Spain Feels The Heat

Currencies Direct July 24th 2012 - < 1 minute read

Negative sentiment once again emanated from Europe, reflected by Spanish yields reaching new highs and this carried over into US equities with the S&P500 ending down by 0.9%. In Asia stock indices are trading in negative territory this morning with the Nikkei down by 0.2%. In the FX markets the EUR/USD is under pressure and trading just above 1.21.

The nerves were jangled by credit ratings agency Moody’s warning that the outlook for Germany’s AAA credit rating is negative, the first step towards a possible downgrade.

Moody’s said that the country was at risk from the increased likelihood of a Greek exit from the euro and the need to provide more support to Spain.
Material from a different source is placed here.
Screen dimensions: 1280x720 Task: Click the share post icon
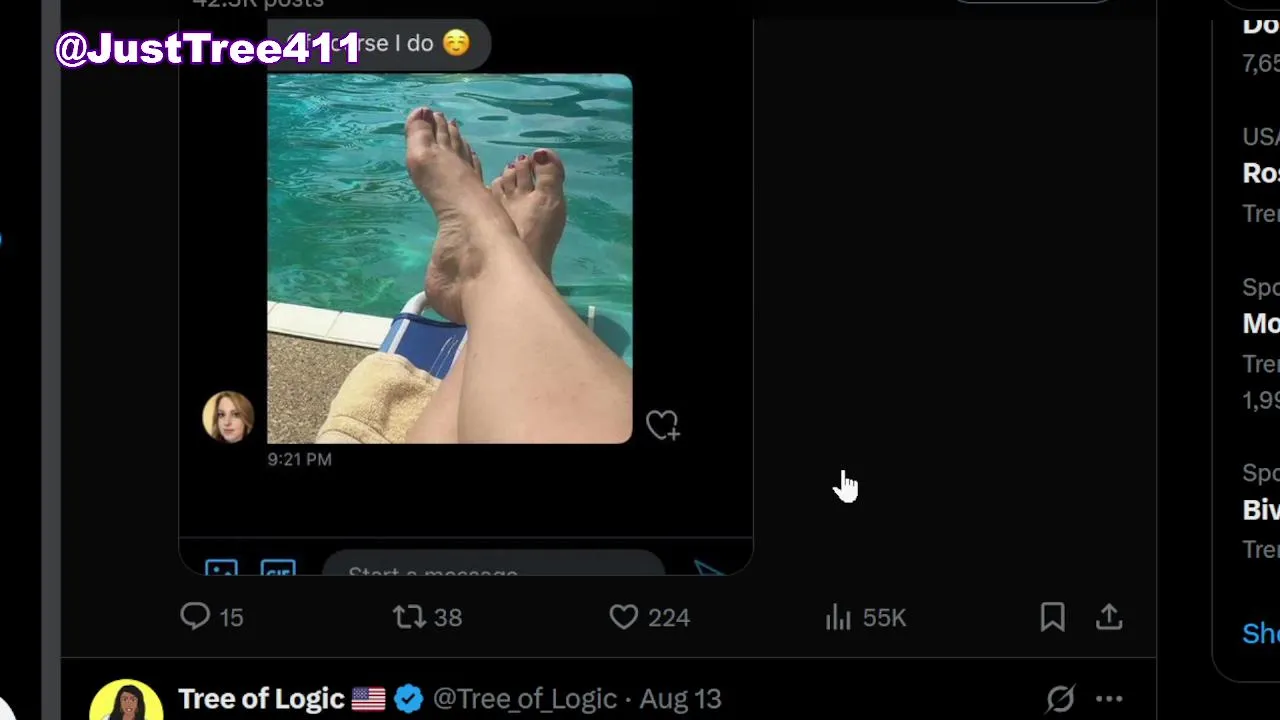[x=1109, y=617]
But the major concern was Spain which saw its borrowing cost rising above 7.5% which is grossly unsustainable.

The German finance minister is to meet the Spanish economy minister in Berlin as the pressure ramps up. In addition today representatives from the troika of international lenders arrive in Greece to assess its programme on reducing its debts with the view to allow the last tranche of the aid package agreed in March.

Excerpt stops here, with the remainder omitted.